## Supplied text
What disappointed me the most as far as gameplay is concerned is that BttF seemed like a step back from Tales of Monkey Island. Where'd the combination puzzles go all of a sudden? On the other hand, dialog puzzles seem overused given the overall "lack" of total puzzles.
And while this might seem contrary to everything I've said so far, I hope that season two tries to diverge from the movies. To me, season one's ending signaled that "anything goes". Run with that! Let your imaginations run wild and try something outside the game's established 1885-to-2015-with-more-or-less-alterations timeline. Whether that means going further back or ahead, or causing more drastic alterations... Back to the Future doesn't strike me as the kind of franchise that should take itself too seriously.
I absolutely agree with Kyronea's points, especially in regards to animations. The animations looked like amateur work and we all know TTG can do better.
It also would be improved had the player had the sense that time was running out and there were several things that had to be in place within a short period of time. Like the scene with the lightning hitting the clock tower in the first movie; it was intense and fast-paced because of all these things kept going wrong while time was running out.
The game just completely lacked puzzles in that spirit. There needs to be ways to run out of time, and ways to die, even if they implement a retry option.
And of course the puzzles need to be significantly scaled up in difficulty. The ability to combine items in the inventory, more things to interact with in the game world and unique responses for using items in the world. Generic responses the way we just had is just lazy and gives no entertainment value.
There should be more areas to explore, even if some areas are not relevant to any puzzles in one particular episode they should just keep them to dumbfound players so that they are forced to try maybe 20 different things before finding the solution.
And to make it extra challenging, why not make it so every time you fail/die/run out of time the game fries your CPU so you're forced to buy a new one? I'd like that.
There needs to be ways to run out of time, and ways to die, even if they implement a retry option.
I respectfully disagree. An adventure game can be challenging without deaths or dead ends. And Back to the Future in particular isn't the "right" kind of property for this. Time travel as portrayed in the series presents a wonderful opportunity to fix mistakes.

(Data for locating words and elements)

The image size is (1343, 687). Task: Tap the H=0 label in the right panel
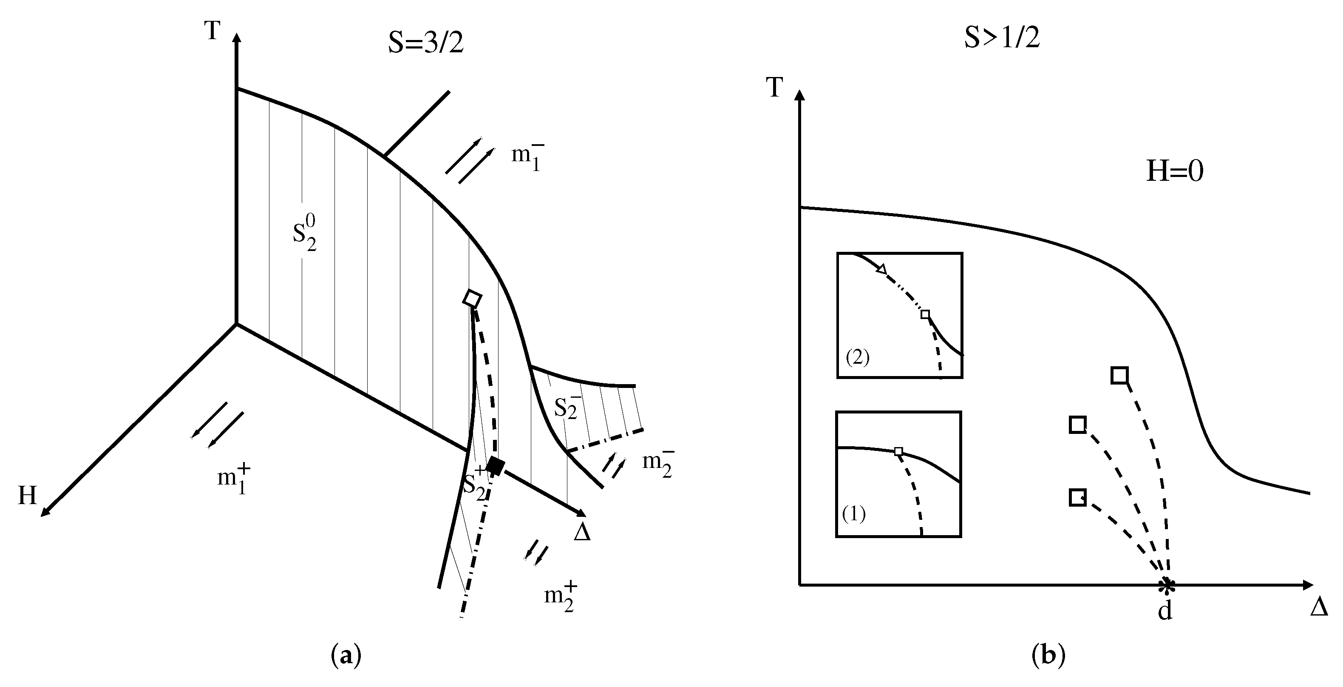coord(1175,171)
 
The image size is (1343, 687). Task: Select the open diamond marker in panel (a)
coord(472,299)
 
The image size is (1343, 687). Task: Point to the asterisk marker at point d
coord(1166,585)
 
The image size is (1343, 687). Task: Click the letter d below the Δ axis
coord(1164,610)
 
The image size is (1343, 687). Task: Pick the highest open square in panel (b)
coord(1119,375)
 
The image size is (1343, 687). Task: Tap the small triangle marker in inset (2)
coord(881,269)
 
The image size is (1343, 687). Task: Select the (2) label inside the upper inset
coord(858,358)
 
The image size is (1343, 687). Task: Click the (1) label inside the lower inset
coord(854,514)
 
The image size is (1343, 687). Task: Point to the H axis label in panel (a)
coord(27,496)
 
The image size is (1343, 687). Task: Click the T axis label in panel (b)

## To be done
#1 For the game discussion, mark each statement as yes or no depending on whether it agrees with the text, and quote the words that settle it: (a) BttF seemed like a step back from Tales of Monkey Island. (b) One writer hopes season two stays close to the movies. (c) The final paragraph holds that an adventure game needs deaths to be challenging.
#2 In the records, substitute "caption" for "label" throughout the lines from the one holding "The image size is (1343, 687). Task: Select the (2)" through the end of the records, inclusive, and give back only those lines.
The game discussion and the records are unrelated material.

## The solutions
#1
(a) Yes: "BttF seemed like a step back from Tales of Monkey Island"
(b) No: "I hope that season two tries to diverge from the movies"
(c) No: "An adventure game can be challenging without deaths or dead ends."

#2
The image size is (1343, 687). Task: Select the (2) caption inside the upper inset
coord(858,358)
 
The image size is (1343, 687). Task: Click the (1) caption inside the lower inset
coord(854,514)
 
The image size is (1343, 687). Task: Point to the H axis caption in panel (a)
coord(27,496)
 
The image size is (1343, 687). Task: Click the T axis caption in panel (b)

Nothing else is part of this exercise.